-- Assignment --
Nothing but the lines from the one containing "terminal cursor block" through the end of the data below may appear in the response, each one exact.

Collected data

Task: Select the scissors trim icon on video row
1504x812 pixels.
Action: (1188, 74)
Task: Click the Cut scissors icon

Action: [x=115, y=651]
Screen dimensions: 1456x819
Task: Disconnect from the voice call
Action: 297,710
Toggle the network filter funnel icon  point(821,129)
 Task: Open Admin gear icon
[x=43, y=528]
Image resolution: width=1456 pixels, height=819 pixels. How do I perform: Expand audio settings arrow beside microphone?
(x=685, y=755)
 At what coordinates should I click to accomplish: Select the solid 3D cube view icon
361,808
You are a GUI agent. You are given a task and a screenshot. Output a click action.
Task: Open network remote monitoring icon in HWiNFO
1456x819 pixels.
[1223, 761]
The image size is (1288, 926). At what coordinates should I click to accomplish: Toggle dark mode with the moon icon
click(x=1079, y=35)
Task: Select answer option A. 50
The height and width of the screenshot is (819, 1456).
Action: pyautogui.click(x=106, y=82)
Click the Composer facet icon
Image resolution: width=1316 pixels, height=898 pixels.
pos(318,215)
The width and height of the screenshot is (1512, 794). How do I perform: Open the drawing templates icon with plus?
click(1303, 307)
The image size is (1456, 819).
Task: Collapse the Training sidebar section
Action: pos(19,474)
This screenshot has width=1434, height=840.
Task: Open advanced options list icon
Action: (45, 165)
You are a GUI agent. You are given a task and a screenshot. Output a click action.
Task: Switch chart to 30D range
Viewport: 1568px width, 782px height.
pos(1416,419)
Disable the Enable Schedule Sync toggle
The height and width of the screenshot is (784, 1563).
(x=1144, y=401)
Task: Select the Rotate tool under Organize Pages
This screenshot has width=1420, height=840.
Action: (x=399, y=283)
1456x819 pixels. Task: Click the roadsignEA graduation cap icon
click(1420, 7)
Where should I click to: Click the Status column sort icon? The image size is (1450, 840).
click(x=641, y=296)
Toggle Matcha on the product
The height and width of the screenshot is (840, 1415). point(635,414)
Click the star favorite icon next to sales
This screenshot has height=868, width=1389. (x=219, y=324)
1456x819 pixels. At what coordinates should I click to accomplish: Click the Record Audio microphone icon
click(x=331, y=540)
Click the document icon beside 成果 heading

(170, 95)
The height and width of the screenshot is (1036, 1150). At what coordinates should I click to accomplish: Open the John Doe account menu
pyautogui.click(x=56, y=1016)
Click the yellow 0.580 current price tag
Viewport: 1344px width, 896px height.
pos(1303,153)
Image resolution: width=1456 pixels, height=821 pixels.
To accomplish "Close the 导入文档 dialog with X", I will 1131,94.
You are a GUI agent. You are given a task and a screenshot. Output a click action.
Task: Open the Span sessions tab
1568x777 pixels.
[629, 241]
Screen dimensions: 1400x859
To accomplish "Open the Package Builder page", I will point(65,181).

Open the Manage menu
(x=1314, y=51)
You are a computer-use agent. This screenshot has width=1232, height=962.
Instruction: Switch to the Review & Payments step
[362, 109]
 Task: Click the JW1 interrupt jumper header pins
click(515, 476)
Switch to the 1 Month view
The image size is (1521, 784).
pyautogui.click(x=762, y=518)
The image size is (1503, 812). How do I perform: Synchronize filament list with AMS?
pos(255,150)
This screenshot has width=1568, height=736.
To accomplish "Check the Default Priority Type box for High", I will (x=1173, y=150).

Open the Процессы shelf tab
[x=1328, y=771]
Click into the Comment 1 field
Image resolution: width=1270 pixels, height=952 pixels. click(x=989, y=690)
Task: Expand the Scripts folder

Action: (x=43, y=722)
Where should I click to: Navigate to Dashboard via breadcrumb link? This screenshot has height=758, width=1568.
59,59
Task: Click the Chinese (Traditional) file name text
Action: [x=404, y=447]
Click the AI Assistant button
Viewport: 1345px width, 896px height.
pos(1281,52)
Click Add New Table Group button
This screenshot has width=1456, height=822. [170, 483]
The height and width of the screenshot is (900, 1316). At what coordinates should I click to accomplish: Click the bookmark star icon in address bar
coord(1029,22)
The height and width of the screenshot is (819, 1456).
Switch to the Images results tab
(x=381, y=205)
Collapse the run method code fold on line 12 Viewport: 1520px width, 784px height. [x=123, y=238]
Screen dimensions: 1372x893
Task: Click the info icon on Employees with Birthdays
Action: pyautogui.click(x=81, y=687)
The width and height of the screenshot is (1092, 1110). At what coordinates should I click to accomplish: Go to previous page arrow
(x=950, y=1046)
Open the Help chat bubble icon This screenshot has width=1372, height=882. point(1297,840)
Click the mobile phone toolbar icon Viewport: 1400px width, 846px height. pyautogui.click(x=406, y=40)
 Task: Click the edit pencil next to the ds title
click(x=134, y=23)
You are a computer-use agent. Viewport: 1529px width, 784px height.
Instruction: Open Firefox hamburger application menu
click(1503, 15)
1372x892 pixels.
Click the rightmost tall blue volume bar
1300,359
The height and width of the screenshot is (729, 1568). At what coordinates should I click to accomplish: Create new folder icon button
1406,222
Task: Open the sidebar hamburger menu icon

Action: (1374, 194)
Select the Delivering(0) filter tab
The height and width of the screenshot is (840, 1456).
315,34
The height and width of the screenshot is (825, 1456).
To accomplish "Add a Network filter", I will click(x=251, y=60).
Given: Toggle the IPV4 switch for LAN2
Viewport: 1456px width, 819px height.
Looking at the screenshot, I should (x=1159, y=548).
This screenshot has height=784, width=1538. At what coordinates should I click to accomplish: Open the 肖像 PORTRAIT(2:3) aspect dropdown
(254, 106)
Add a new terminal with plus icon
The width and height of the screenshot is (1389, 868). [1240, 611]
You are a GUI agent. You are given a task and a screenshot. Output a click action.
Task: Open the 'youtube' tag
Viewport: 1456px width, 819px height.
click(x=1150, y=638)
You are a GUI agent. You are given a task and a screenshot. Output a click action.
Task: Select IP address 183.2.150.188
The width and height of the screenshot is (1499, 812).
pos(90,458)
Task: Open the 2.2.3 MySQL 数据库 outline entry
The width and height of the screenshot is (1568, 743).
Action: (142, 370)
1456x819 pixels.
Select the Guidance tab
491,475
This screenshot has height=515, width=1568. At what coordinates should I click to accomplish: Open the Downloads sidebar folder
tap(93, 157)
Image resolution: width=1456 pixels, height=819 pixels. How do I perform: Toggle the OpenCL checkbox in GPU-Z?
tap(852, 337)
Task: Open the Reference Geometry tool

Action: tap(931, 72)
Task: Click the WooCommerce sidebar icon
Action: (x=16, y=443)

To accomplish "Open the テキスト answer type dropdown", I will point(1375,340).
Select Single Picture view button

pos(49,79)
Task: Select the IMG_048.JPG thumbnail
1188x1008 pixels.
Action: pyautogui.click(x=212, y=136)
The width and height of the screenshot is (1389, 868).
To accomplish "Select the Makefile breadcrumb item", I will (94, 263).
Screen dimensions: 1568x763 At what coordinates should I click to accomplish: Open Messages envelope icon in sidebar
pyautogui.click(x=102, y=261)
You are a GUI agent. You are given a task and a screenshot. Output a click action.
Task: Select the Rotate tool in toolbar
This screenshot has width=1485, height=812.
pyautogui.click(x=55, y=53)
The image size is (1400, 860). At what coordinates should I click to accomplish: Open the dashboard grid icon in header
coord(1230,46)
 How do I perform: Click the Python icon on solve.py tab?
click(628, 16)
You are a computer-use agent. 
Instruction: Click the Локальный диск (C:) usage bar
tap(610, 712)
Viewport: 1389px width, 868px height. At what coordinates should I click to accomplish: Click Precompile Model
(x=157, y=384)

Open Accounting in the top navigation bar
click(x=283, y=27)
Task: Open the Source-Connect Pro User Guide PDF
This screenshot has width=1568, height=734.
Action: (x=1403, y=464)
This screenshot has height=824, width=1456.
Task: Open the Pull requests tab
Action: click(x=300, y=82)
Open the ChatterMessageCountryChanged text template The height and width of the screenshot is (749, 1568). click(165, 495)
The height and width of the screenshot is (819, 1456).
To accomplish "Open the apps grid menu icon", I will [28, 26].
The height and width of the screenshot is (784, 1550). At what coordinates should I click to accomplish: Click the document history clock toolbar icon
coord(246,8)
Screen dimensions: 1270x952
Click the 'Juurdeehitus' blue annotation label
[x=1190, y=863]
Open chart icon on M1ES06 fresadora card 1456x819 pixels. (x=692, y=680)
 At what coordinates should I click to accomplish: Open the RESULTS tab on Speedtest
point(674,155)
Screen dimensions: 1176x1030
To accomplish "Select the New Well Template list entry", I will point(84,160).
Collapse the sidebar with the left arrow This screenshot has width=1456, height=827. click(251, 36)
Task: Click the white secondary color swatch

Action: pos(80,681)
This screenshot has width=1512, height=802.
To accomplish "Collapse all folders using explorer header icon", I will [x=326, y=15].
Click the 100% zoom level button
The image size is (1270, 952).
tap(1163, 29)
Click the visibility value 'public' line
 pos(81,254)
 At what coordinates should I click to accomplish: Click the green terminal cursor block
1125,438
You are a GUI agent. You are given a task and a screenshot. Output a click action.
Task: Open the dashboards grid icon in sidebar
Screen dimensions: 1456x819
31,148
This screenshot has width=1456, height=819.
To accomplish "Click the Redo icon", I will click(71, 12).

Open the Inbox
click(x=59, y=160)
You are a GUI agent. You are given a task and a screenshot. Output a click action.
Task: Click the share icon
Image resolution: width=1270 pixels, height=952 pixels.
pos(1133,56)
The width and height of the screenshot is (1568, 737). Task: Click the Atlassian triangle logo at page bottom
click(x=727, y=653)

-- Reply to the task --
 At what coordinates should I click to accomplish: Click the green terminal cursor block
1125,438
You are a GUI agent. You are given a task and a screenshot. Output a click action.
Task: Open the dashboards grid icon in sidebar
Screen dimensions: 1456x819
31,148
This screenshot has width=1456, height=819.
To accomplish "Click the Redo icon", I will click(71, 12).

Open the Inbox
click(x=59, y=160)
You are a GUI agent. You are given a task and a screenshot. Output a click action.
Task: Click the share icon
Image resolution: width=1270 pixels, height=952 pixels.
pos(1133,56)
The width and height of the screenshot is (1568, 737). Task: Click the Atlassian triangle logo at page bottom
click(x=727, y=653)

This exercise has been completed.